Why am I doing this?

After spending 2020 finishing my last book and then cranking out papers and essays and posters about news coverage of women politicians, I planned to sit this cycle out. My day job just got bigger, my fall syllabi need updating and I’m deep (lost?) in the weeds of another book. Yet, here I am, launching this Substack. 🤷‍♀️

Why? Because even before Kamala Harris entered the race and JD Vance’s musings about childless cat ladies hit the news cycle like a runaway Mack truck, the 2024 campaigns were rife with rhetoric about the roles of women and men in American society. At the same time, the political arena is becoming more diverse, and the news media — long dominated by white men — often (but not always) struggles to provide comprehensive coverage.

I grappled with some of these dynamics in a column I wrote last week about the importance of pushing beyond vague news narratives focused on the “viability” of women candidates. Here’s a quick excerpt:

The viability question comes packaged with observations about a candidate’s “likability,” “broad appeal” and “strength.” Can she win over moderate suburban voters? Does she look presidential? Is she authentic? These factors do matter, especially when the narrow path to victory winds through a few swing states — think back to 2016, when Hillary Clinton won the popular vote and lost the election — but they also carry a specific type of misogyny, one that’s cloaked as pragmatism and deeply internalized across the political spectrum.

In the days since the column dropped, I’ve thought a lot about the next few months and also the last few centuries. The overlap of gender, politics and news is about far more than demographics. Women and the power they wield have long been associated with the domestic sphere, but throughout history their roles, their rights, their health and their futures have been plunged into the public discourse over and over again. Mass media often drives these conversations, spinning stories about what a woman can and should be. In election years, it all seems to get more intense.

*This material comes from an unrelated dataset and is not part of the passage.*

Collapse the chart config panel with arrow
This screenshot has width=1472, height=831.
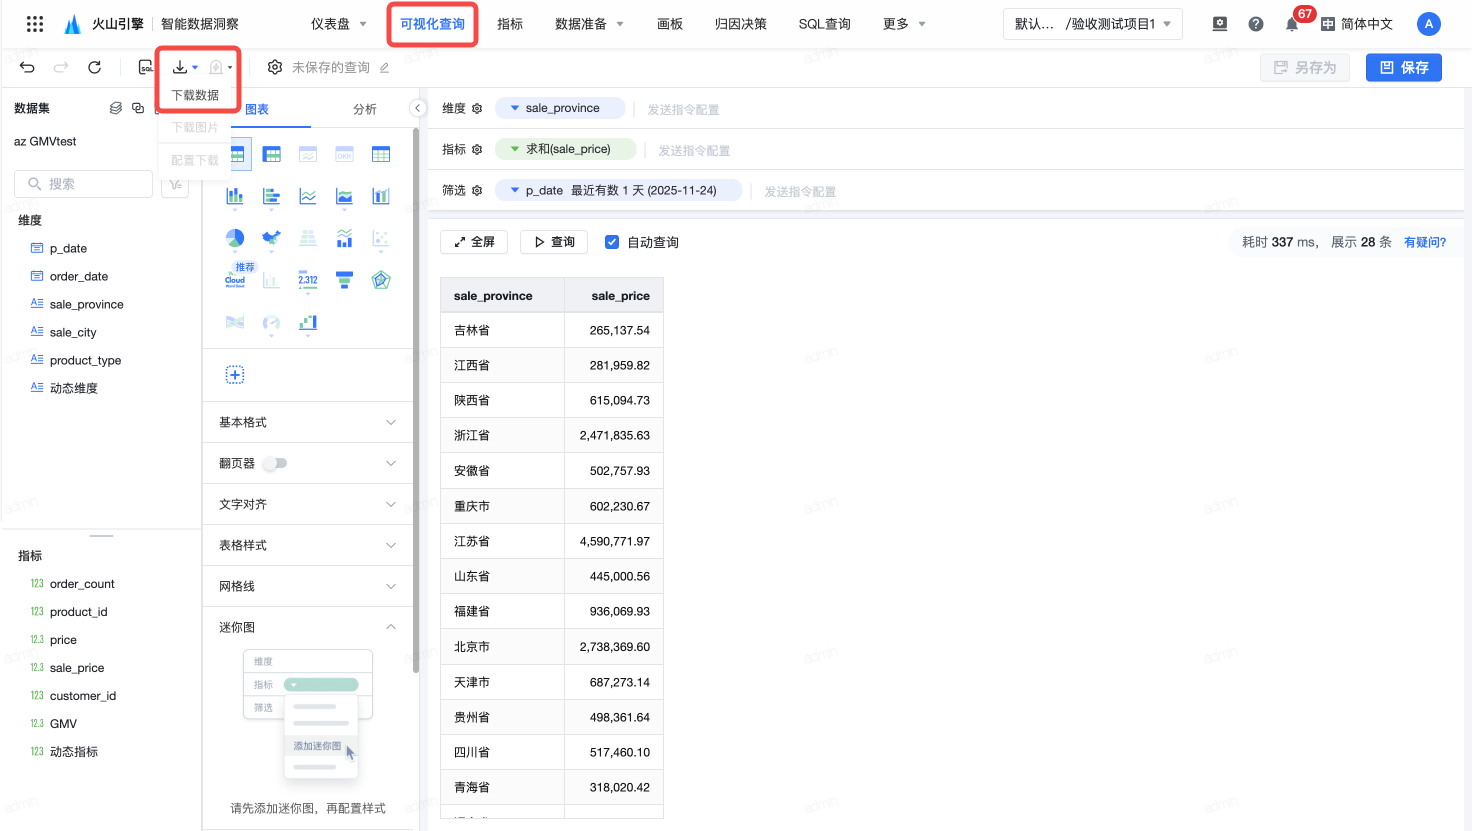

It’s likely we are, as many others have observed, at a hinge point in history. I have no idea which way the door will swing, but through this newsletter I’ll attempt to provide some historical context. In the weeks ahead, I’ll explain how 1988 could have been the year both major parties ran women candidates, how Boston Globe readers used an advice column to organize around reproductive justice in the 1970s and how the 1957 Mrs. America pageant made my grandmother a quasi-celebrity who was both liberated and suffocated by the news coverage she received. Also: a few Q&As with my wicked smart colleagues, some media literacy tidbits and links to what I’m reading.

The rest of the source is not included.